Review Summary: Dumb dance-pop? Yup. Overly self-indulgent? Yup. And since you would already guess that about Circus, the majority of the album is just that predictable. But (hold your breath), there is a small side that actually tends to impress.
Britney Spears is back. For the fiftieth time, yes, but on this go-round it appears she's giving it the old naked-in-the-video, dancing-in-the-orgy college try. And in prep for Circus, she's coming out all guns blazing: an MTV documentary that
finally addresses that crotch-showing, head-shaving chapter of her life we can simply label "Kevin Federline", a recent live performance of "Womanizer" that was lip-synchingly tolerable, and a Rolling Stone cover on which she looks (what?) normal. She seems determined to prove that the circus of celebrity doesn't have her beat.
But does it? Britney's sophomore effort sans K-Fed, because it seems as if the world is giving her the extreme benefit of a career do-over, is a collection of copious amounts of "like, omgz, i'm so hot" lyrics, sex, synth, and chopping and screwing all over the place that doesn't always work. Production wise, it's actually pretty high quality goods, but being six albums in now, that shouldn't be enough. It's significantly self-indulgent like always, in that Spears plays that hot girl of the nightclub who will tell you she's not that easy (but definitely is). The main difference between Blackout and Circus, however, is that she's lost the urban influence that came with the former effort and the latter suffers for it. There's good pop and bad pop... and not much else. "Womanizer" as a first single is repetitive and catchy for simpler fans, but gets boring after 2 seconds, like much of the album. Most of the tracks on Circus actually start off with promise until either production takes a wrong turn or Britney makes a stupid decision and it's over- mostly the latter. "Circus" the single up next, is intriguing until the sloppy chorus hits, and then it's harder to tolerate. "Mmm Papi"'s spanish twang is actually pretty infectious until Britney tries to talk sexy halfway through... uh, no thanks. "Lace and Leather" is a lot less threatening than it sounds and is just another excuse for Spears to drop the B-word as it's not convincing in the least. "Shattered Glass", "Kill The Lights", and "If U Seek Amy" are, save for "Glass'" notable tempo switchups, all formulaic dance fillers that come and go without any leaving any distinction between them. Ballads? Britney, I'd cut back on those. "Out From Under" is the slightly better of the two, but "My Baby"'s falsetto tends to make your ears want to bleed.

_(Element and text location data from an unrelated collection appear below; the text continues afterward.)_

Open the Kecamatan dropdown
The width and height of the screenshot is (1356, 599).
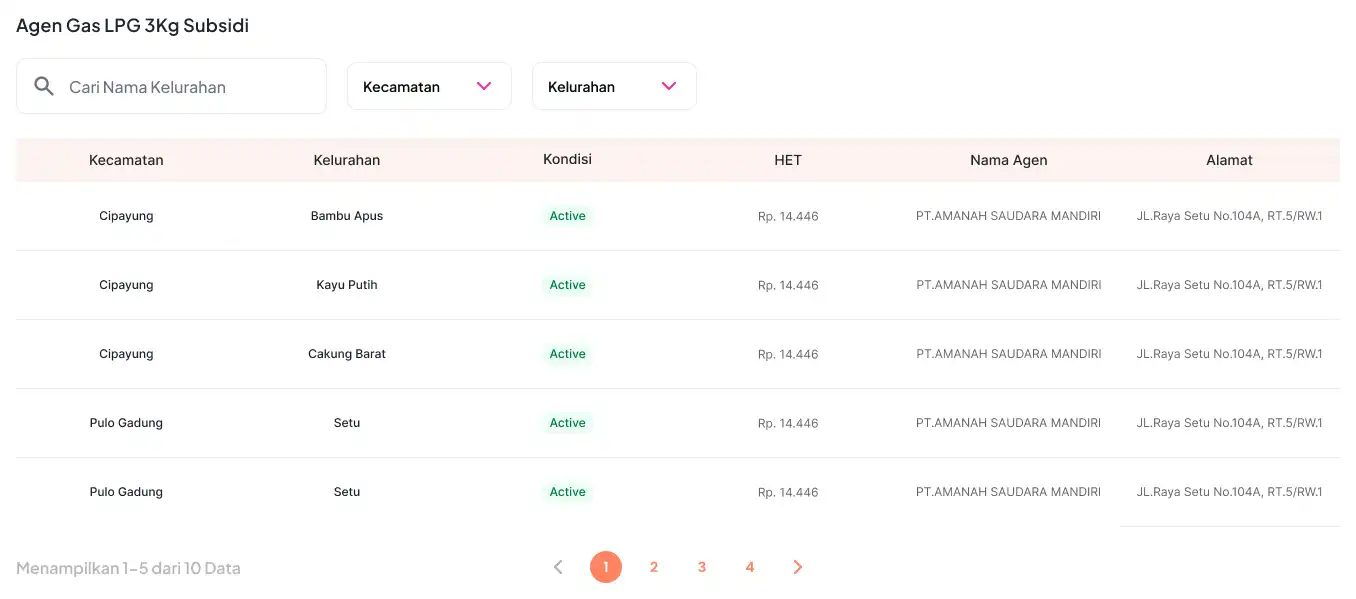[x=428, y=87]
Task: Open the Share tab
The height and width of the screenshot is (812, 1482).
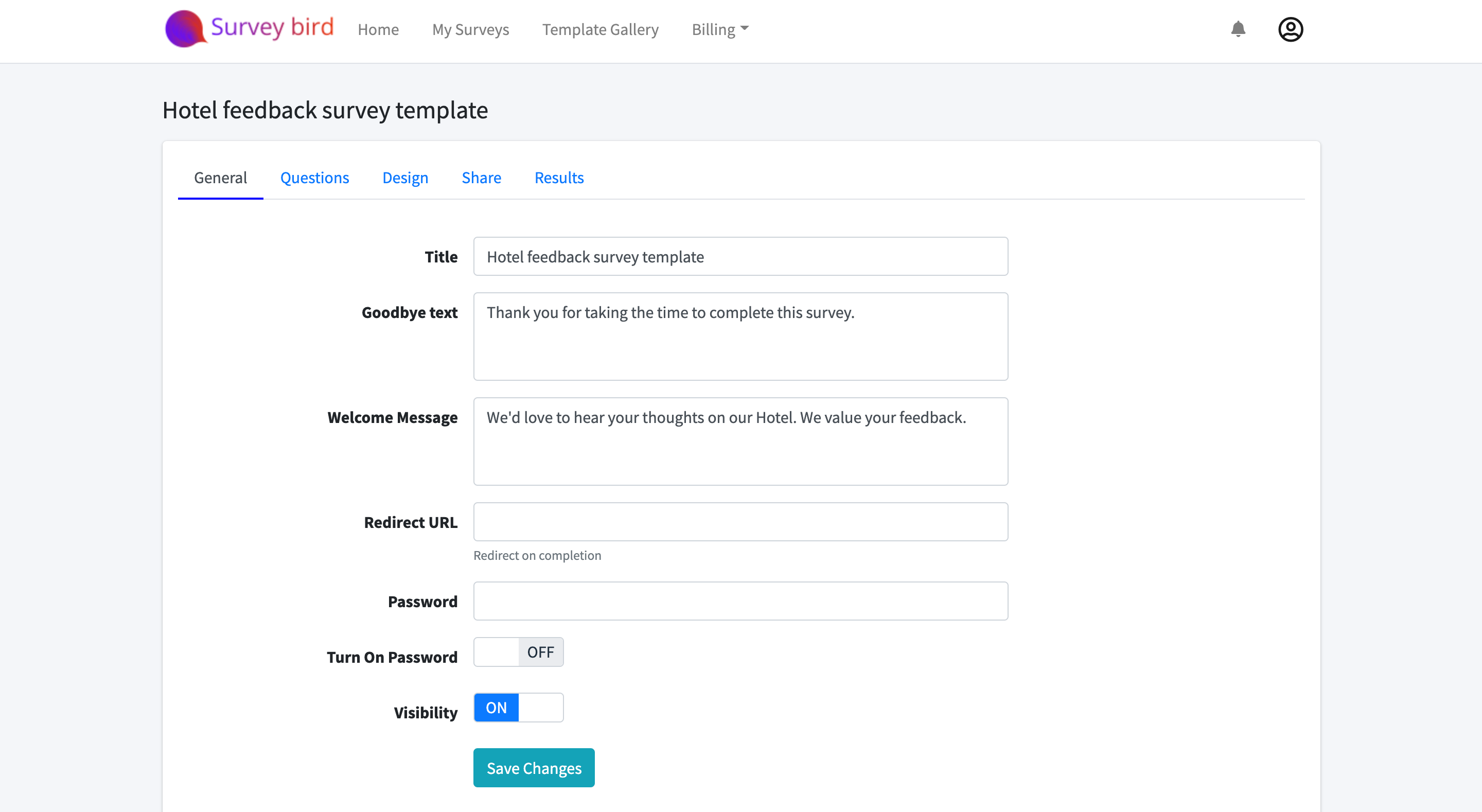Action: (481, 178)
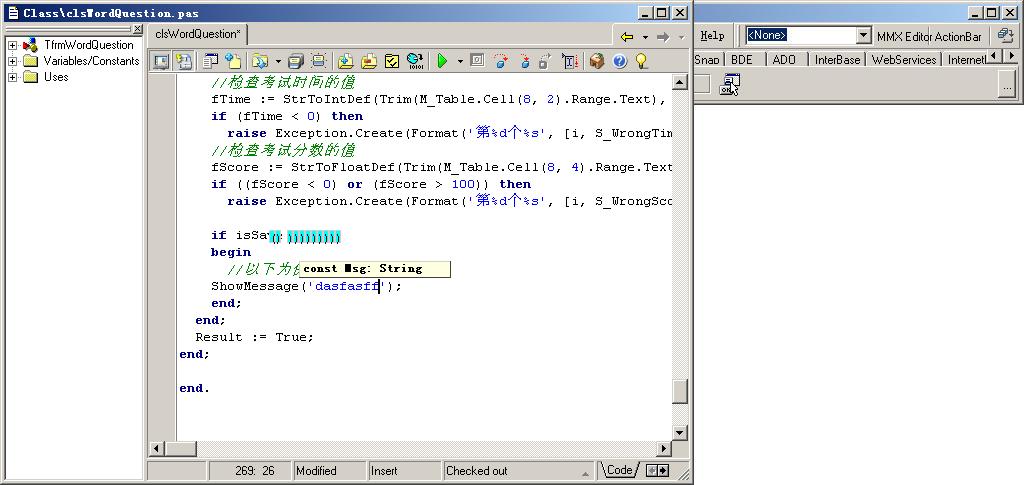
Task: Click the ellipsis button on palette right
Action: click(x=1007, y=87)

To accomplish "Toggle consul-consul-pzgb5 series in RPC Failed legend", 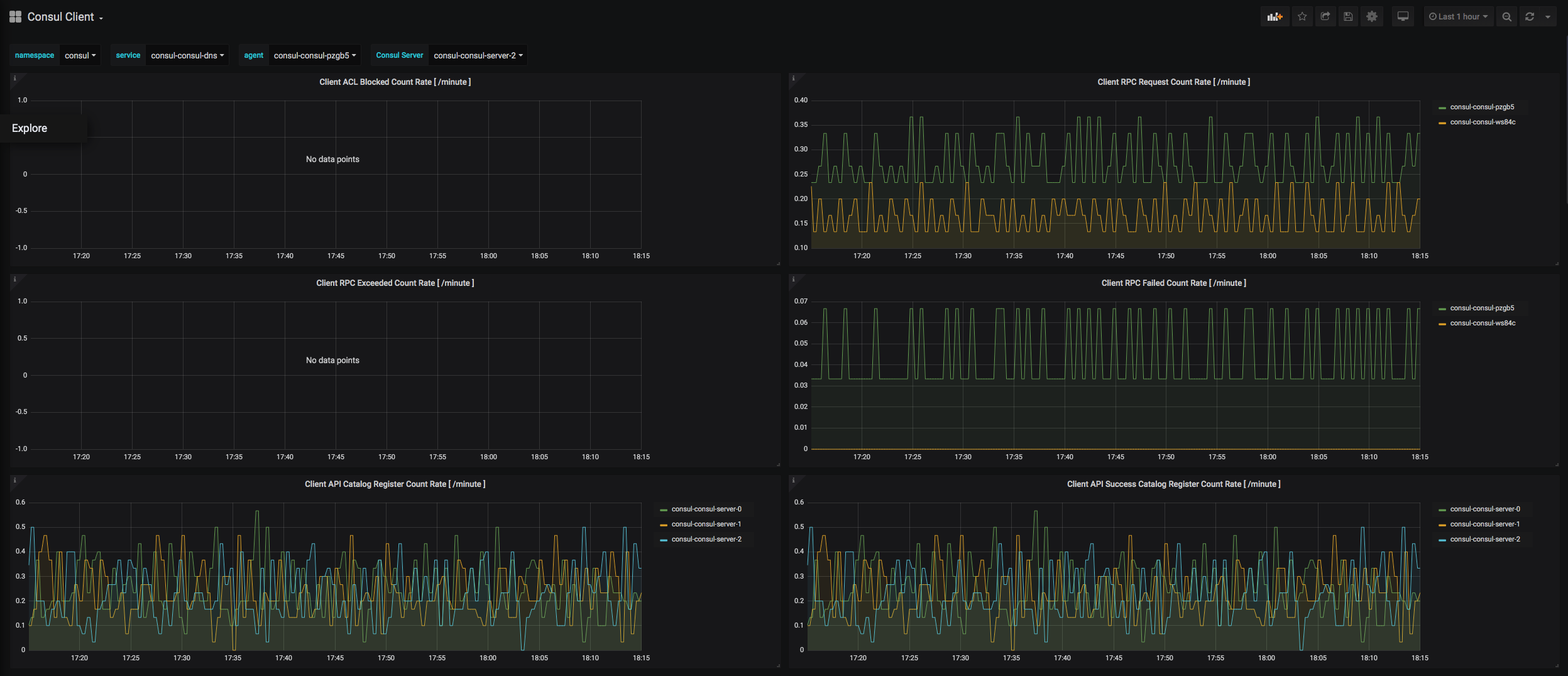I will tap(1481, 308).
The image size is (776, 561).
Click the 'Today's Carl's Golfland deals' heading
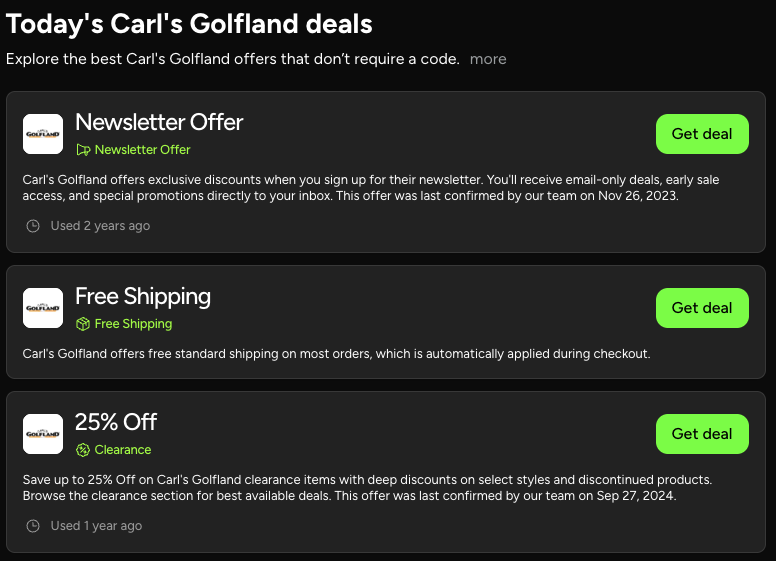click(x=190, y=23)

But just when you think there's nothing salvageable here, Spears tends to create something to show you just how good she once was (and I'm saying 'good' meaning that she can assemble the necessary parts of a perfect pop machine, because, really... talented on her own? Let's not get crazy.) "Blur" is a slow-churning track on which Britney snakes well over a solid composition of stuttering cymbals, drum, and synth. "Where the hell am I? / Who are you? / What'd we do last night?" she wonders on a song that sounds exactly like what it's singing about- a sweet, spinning hangover. "Mannequin", on the other hand, is definitive dance-pop Spears but with a progressive edge. Yeah, the lyrics are typical tongue-in-cheek flirting ("I do what I like / And then you do what I like / And you like it"), but the weird cranking and whirring? The occasional acoustic? The odd man-moaning? It's all just crazy enough to work.
These two together, though, don't really push you to even call the album good, especially since track-for-track, Blackout is the significantly better attempt, with its composition of majorally upbeat, hip-hop laced dance tracks that even offered a tiny bit of depth at its end. Britney was too drugged up at that time, though, and with her full support this time around, it's ironic that here's where she tends to take two steps back. While it's physically a more diverse album than the one before it, and yeah, there's some glitzy sh*t in there for her dedicated fans, in the end? Not a very exciting Circus.